HC Deb 12 November 1906 vol 164 cc1062-3
MR. ALDEN (Middlesex, Tottenham)

I beg to ask the President of the Local Government Board whether his attention has been called to a Home Office Return showing that in 1905 there had been forty-eight deaths upon which a coroner's jury had returned a verdict of death from starvation or death accelerated by privation, in the county of London, of which fifteen were in the Eastern District, and whether eleven of these were in the Whitechapel district; what was the date of the commencement of the Home Office Returns of starvation cases, and what has been the number of deaths in Whitechapel declared by a coroner's jury to be from starvation or privation, from such commencement to the present time; what steps, if any, have been taken by the Local Government Board since the receipt of the like Return for 1904, with a view to a reduction of the number of such deaths; and will he suggest to the guardians and relieving officers of Whitechapel that they should make it known in Whitechapel that in any case of serious or infectious illness (including phthisis and tuberculosis) of any person in White-chapel destitute of the means of obtaining a doctor otherwise, an order would be given by the relieving officer for the union doctor to visit such sick person.

MR. JOHN BURNS

My attention has been called to the Return for 1905 referred to.
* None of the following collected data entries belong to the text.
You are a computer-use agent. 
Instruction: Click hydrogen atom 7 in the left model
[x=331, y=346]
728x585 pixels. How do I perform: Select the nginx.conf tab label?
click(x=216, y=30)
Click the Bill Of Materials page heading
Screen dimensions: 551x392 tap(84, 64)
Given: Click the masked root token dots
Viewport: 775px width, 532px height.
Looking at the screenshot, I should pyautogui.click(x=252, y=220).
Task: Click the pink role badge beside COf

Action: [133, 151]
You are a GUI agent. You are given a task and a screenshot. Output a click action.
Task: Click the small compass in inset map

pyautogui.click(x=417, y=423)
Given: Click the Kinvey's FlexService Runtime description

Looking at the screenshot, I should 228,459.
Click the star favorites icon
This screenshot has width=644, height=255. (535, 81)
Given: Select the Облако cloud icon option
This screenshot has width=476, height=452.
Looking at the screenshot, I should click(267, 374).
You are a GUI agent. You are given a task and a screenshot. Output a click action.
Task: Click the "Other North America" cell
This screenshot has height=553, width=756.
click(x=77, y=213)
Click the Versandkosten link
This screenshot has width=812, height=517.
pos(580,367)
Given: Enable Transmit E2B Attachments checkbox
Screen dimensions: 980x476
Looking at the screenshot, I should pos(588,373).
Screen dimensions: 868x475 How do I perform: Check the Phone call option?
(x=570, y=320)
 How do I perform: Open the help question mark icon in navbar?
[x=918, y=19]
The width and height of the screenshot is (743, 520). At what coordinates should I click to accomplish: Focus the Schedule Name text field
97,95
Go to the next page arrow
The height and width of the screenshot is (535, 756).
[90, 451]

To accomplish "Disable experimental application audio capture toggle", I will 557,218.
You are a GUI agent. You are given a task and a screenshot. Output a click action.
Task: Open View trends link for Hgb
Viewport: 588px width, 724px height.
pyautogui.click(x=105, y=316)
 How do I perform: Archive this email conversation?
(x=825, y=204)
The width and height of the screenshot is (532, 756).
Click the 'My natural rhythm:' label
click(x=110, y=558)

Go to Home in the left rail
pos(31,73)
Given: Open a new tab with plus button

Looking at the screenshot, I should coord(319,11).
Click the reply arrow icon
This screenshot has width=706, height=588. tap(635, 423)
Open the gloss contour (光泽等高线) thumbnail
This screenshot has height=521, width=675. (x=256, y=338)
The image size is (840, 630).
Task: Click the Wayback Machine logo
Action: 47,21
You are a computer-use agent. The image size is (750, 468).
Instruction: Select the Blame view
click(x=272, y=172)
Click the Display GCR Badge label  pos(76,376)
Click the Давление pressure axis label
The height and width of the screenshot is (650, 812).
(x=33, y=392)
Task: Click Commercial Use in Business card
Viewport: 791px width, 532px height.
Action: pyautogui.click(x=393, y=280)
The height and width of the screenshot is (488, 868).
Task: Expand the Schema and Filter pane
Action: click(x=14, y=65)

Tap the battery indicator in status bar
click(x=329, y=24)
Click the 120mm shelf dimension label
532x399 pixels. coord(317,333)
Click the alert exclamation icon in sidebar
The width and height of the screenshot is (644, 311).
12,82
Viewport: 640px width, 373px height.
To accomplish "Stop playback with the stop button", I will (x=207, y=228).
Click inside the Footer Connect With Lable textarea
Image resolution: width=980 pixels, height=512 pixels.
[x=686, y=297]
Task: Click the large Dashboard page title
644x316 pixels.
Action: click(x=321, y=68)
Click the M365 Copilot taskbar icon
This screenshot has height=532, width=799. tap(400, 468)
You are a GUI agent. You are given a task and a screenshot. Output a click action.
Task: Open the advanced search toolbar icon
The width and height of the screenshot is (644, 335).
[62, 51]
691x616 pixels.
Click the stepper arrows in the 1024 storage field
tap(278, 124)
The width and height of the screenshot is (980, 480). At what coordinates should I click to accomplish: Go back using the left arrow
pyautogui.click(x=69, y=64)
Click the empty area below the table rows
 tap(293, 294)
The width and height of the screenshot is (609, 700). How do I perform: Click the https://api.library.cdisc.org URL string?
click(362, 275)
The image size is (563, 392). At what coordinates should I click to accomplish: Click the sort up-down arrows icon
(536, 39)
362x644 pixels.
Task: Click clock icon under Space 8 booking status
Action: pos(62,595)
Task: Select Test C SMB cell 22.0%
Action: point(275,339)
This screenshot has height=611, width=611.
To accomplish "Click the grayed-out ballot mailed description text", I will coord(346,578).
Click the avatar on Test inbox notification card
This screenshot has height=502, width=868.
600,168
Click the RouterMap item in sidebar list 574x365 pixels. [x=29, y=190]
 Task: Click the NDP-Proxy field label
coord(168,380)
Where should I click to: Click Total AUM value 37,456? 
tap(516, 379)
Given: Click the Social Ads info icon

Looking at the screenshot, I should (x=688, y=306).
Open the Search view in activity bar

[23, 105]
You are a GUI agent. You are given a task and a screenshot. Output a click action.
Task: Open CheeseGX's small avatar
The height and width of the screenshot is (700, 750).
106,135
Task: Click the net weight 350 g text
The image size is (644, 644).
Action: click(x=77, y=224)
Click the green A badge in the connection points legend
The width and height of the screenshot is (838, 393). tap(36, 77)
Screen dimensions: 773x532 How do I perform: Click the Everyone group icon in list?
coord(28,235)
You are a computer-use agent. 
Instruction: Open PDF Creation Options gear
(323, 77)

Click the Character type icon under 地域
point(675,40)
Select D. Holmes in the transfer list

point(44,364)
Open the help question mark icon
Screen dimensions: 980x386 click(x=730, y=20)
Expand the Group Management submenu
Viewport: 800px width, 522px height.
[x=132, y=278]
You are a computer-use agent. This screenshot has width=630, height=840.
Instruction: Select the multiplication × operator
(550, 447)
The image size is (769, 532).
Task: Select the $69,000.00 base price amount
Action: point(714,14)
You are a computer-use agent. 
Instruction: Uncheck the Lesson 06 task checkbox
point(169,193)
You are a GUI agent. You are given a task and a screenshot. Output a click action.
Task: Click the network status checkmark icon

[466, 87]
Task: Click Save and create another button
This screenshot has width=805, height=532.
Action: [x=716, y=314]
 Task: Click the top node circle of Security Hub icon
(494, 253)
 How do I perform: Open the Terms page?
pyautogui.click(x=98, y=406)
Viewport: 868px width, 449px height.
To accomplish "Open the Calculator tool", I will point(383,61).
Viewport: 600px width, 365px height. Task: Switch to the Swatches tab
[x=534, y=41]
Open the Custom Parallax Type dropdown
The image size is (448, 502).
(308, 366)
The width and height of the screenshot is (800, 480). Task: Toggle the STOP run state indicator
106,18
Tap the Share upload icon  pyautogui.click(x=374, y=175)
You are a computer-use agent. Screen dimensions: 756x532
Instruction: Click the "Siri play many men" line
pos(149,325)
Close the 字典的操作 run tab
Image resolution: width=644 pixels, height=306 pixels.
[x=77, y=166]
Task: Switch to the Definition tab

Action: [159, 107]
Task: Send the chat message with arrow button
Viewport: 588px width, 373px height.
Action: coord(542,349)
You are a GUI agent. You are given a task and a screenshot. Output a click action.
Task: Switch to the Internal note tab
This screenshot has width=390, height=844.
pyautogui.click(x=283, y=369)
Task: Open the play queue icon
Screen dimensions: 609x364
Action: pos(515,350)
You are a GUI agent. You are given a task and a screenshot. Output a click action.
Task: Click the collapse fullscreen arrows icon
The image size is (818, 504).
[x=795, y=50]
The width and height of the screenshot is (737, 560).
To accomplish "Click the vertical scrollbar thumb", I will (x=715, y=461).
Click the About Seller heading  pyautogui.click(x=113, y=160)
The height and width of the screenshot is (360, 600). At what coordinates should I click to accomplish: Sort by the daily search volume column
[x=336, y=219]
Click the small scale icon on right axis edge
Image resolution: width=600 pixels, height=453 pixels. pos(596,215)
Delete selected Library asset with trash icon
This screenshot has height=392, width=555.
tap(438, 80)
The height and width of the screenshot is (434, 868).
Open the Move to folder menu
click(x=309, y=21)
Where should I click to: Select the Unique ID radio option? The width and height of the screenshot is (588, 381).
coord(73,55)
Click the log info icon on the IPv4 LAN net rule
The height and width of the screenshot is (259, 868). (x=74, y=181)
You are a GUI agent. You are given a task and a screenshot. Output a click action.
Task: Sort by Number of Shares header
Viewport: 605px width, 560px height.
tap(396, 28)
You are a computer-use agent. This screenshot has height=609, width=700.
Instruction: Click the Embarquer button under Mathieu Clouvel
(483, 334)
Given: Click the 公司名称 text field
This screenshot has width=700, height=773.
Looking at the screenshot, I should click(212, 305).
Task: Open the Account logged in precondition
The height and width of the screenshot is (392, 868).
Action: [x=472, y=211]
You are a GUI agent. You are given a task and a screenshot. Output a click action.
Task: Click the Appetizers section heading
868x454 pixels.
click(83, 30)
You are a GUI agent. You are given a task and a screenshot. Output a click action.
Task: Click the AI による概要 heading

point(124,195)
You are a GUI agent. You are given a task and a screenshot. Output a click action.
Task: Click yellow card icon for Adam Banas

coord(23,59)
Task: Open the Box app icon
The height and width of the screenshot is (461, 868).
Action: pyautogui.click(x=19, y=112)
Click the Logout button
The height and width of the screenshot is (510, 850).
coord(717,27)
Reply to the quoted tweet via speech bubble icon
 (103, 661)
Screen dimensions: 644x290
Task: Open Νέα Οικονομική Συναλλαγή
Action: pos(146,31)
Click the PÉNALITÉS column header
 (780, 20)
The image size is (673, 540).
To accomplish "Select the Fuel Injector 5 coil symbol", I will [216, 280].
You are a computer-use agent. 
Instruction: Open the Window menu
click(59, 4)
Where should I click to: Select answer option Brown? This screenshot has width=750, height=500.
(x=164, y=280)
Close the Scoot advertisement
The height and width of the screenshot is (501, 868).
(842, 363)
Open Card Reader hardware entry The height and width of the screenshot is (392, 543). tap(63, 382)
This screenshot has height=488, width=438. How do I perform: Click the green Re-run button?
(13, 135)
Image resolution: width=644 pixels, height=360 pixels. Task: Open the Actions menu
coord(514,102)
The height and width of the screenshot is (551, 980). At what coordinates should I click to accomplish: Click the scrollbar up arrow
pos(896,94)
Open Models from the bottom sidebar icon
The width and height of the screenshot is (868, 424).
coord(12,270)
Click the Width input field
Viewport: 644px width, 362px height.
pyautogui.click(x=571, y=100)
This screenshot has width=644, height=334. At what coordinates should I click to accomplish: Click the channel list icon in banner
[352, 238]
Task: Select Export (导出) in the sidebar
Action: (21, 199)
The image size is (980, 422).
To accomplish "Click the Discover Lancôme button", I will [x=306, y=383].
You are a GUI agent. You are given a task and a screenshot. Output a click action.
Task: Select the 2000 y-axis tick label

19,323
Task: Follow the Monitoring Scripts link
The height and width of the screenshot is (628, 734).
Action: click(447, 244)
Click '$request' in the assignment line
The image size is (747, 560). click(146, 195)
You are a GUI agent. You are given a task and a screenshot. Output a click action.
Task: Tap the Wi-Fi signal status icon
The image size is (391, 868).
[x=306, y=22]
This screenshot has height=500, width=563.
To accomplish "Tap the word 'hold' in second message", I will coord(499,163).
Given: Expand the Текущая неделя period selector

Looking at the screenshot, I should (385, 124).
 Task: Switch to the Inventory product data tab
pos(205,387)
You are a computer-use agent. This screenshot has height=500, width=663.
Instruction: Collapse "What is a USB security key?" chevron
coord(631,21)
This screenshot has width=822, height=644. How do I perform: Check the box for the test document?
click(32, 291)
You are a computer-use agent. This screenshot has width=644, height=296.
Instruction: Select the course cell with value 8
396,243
I gather from it that of the fifteen cases which occurred in the Eastern District ten took place in Whitechapel. The first Return appears to have been made in 1870. I cannot at the moment give the number of the deaths in Whitechapel from starvation or privation during the whole period to which the Returns relate, but I may say that the number since 1891 (the year in which the Local Government Board first obtained the observations of the guardians on the cases included in the Return) is ninety-eight. As I stated in reply to my hon. friend's previous Question, I do not understand that there was any default on the part of the guardians or their officers in any of the cases mentioned in the Return for 1904, and consequently it did not devolve on the Local Government Board to take any action in the matter. I am not aware that the Whitechapel guardians interpose any difficulty in the way of medical attendance being given by the district medical officer in any case of urgent sickness on the part of a destitute person. On the contrary I understand that if the officer's attendance is not immediately available, they are willing to pay for a visit by another medical man, including medicines. Further, the guardians have an excellent infirmary into which cases of this kind are freely admitted.